Comme vous le savez cher lecteur, cher contribuable, la DGFiP est organisée en services extérieurs qui exécutent ( notamment les inspecteurs de + en + des inspectrices, souvent + difficile à manier ) et l'administration centrale, qui est la tête pensante de cette énorme machine, Etat dans l'Etat.
Actuellement on fait des heures supplémentaires à BERCY sur la convergence franco-allemande et sur la taxe sur les activités financières.
Les comparaisons entre pays sont souvent délicates, et on peut facilement se fourvoyer, autrement dit, raconter n'importe quoi. En France par exemple les hommes ne portent pas de culottes de cuir; en Allemagne, les enseignants ne se mettent pas en grève le jour de la rentrée scolaire.
Outre cette convergence franco allemande ( pour être poli avec nos voisins on devrait écrire "germano-française"), on a également planché sur la désormais célèbre taxe sur les activités financières. " Les Echos " de ce lundi matin, toujours parfaitement informé en publie l'avant-projet. A la DLF Direction de la Législation fiscale, ce week-end on a "bossé"; pas le temps d'aller faire de la luge avec les enfants.

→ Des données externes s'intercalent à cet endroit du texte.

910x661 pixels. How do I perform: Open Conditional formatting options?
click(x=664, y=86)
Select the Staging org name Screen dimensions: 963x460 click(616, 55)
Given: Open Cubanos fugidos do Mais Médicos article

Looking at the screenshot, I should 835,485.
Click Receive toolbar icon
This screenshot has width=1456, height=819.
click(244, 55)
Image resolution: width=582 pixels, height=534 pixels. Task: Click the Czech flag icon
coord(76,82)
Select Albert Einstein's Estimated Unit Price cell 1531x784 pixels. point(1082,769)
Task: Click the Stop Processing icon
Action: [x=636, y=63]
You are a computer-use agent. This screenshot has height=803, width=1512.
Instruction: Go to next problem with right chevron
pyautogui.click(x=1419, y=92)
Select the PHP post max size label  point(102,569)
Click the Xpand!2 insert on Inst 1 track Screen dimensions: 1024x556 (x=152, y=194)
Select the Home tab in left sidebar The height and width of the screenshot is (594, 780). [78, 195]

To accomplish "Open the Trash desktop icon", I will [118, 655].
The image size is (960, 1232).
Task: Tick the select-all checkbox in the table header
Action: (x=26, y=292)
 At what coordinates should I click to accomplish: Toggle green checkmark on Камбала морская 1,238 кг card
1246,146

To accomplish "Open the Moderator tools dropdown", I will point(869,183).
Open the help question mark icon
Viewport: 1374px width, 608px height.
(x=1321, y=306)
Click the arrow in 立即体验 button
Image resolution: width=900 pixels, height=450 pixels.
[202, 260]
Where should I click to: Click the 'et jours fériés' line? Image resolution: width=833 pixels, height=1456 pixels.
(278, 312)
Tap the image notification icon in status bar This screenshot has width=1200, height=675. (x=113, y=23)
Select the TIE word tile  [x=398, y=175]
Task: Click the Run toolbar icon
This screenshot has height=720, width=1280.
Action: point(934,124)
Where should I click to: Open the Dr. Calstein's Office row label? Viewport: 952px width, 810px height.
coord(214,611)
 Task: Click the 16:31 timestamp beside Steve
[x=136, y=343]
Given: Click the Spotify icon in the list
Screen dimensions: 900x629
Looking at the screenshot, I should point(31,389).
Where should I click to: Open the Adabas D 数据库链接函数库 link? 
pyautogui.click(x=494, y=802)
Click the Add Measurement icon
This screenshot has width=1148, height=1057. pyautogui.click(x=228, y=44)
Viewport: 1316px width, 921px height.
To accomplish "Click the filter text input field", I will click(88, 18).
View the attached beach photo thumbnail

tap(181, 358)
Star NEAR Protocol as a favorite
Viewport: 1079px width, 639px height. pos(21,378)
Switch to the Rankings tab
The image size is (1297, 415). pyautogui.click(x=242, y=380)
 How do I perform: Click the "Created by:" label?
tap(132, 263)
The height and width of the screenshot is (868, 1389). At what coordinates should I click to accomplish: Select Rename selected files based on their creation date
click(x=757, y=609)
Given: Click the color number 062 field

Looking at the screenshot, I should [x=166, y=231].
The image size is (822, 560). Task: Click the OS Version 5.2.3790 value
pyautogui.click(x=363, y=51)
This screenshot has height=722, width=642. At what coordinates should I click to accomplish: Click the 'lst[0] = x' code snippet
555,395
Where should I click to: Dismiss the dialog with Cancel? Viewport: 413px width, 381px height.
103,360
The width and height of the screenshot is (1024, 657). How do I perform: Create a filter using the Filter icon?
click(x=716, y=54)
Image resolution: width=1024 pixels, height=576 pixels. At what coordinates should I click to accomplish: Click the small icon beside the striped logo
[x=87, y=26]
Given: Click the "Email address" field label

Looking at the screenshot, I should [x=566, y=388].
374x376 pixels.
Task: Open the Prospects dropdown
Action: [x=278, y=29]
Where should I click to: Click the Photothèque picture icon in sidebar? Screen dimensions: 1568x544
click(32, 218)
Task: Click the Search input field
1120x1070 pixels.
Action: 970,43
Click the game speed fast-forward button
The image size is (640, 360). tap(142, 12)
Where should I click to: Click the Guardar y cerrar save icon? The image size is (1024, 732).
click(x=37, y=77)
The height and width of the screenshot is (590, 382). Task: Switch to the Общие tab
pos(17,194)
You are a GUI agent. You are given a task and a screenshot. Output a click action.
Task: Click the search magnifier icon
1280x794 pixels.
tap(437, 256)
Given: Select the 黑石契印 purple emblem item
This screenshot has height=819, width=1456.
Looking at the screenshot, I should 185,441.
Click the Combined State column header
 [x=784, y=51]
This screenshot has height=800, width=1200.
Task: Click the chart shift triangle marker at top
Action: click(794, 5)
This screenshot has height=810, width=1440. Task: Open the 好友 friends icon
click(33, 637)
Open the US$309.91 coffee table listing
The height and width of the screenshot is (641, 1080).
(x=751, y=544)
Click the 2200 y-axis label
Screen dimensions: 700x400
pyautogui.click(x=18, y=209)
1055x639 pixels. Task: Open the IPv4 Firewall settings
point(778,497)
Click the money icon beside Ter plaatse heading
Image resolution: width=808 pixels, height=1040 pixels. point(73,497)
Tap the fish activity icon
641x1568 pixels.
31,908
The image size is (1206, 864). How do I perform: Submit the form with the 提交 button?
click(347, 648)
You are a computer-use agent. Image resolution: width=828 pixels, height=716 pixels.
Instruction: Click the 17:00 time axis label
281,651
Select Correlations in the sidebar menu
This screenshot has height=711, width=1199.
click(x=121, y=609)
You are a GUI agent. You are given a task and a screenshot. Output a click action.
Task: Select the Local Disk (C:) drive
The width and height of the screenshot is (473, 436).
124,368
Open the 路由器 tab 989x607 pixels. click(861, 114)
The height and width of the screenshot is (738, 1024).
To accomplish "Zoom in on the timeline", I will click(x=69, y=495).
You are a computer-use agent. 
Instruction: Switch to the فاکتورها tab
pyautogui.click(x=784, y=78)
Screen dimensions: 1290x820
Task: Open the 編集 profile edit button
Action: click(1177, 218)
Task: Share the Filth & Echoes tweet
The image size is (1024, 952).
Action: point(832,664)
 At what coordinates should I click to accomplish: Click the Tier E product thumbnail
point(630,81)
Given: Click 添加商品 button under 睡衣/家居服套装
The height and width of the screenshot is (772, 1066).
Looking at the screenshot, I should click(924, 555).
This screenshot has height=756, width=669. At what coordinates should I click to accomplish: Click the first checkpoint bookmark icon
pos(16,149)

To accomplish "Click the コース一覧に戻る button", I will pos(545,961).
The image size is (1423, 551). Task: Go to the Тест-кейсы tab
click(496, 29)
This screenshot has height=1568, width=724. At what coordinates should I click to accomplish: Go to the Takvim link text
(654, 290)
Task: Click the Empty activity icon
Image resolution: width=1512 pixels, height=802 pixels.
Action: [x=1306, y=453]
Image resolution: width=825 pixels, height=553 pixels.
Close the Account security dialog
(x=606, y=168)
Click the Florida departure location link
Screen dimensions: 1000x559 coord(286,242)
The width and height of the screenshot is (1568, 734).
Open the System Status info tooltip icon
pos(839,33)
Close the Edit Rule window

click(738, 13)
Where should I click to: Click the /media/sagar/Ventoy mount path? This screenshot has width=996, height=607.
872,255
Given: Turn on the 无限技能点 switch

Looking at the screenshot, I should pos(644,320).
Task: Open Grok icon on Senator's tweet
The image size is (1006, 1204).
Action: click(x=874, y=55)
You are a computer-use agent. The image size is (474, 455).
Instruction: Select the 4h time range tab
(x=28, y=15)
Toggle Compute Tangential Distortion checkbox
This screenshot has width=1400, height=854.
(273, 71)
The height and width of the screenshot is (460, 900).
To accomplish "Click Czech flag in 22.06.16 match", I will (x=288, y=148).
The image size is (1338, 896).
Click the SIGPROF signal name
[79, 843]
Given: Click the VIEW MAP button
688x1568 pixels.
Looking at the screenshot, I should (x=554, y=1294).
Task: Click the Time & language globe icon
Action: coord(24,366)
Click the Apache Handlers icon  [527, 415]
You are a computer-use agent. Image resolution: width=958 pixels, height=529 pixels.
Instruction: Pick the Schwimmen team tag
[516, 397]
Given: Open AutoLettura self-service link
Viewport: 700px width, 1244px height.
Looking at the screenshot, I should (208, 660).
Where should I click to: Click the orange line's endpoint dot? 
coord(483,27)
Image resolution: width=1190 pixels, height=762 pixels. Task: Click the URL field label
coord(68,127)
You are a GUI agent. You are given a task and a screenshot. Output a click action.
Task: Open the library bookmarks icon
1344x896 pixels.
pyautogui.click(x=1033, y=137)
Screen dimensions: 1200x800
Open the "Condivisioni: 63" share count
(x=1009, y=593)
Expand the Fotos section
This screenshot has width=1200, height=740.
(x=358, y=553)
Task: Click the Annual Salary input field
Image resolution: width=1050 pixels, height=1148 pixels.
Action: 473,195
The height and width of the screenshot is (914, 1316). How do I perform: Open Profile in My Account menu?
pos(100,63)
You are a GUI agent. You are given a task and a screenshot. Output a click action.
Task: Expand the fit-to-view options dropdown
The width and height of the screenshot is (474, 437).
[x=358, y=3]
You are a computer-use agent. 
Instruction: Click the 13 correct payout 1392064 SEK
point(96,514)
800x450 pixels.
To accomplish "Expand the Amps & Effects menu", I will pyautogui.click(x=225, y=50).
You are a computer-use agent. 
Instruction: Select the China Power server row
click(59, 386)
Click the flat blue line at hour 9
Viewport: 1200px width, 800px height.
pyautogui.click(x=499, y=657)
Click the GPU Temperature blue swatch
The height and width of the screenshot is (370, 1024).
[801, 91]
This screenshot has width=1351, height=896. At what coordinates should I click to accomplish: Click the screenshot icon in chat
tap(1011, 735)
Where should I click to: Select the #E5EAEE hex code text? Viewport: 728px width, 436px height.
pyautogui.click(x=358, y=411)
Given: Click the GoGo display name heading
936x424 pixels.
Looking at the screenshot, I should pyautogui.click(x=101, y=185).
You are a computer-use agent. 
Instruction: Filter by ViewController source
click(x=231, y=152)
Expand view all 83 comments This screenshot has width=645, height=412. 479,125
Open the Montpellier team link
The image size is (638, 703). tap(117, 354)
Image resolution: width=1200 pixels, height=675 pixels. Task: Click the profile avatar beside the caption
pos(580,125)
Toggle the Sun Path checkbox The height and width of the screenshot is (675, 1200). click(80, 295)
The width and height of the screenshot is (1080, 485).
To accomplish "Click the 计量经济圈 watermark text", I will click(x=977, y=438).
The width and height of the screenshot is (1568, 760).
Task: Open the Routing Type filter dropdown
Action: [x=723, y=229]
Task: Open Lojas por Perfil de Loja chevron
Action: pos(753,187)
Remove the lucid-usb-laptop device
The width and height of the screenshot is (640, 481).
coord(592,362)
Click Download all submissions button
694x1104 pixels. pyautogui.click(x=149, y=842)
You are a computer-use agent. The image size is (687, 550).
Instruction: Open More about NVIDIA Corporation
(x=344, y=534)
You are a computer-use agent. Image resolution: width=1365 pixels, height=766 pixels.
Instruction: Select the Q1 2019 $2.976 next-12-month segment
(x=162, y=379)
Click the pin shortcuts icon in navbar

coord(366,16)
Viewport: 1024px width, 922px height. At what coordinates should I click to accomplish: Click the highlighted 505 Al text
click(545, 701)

Les "traders hautes fréquences" connaissent déjà par coeur l'article 235 ter ZD du code des impôts. attention ce n'est pour l'instant qu'un projet, il sera examiné en Conseil des Ministres mercredi prochain 8 février;
A suivre à la loupe.
ps : si vous êtes encore bloqué par la neige - et même si vous ne l'êtes pas, je conseille à nouveau la lecture : Nassim Nicolas TALEB =LE CYGNE NOIR, LA PUISSANCE DE L'IMPREVISIBLE; écrivain américano-libanais, philosophe des sciences du hasard, trader de haut niveau, il vous apprendra comment les dindes américaines, nourries, gavées, voire chouchoutées toute l'année ne peuvent évidemment prévoir "l'imprévisible", le sort fâcheux qui les attend brutalement un certain matin de décembre, et qu'elles n'avaient évidemment pas vu venir.( sauf une ).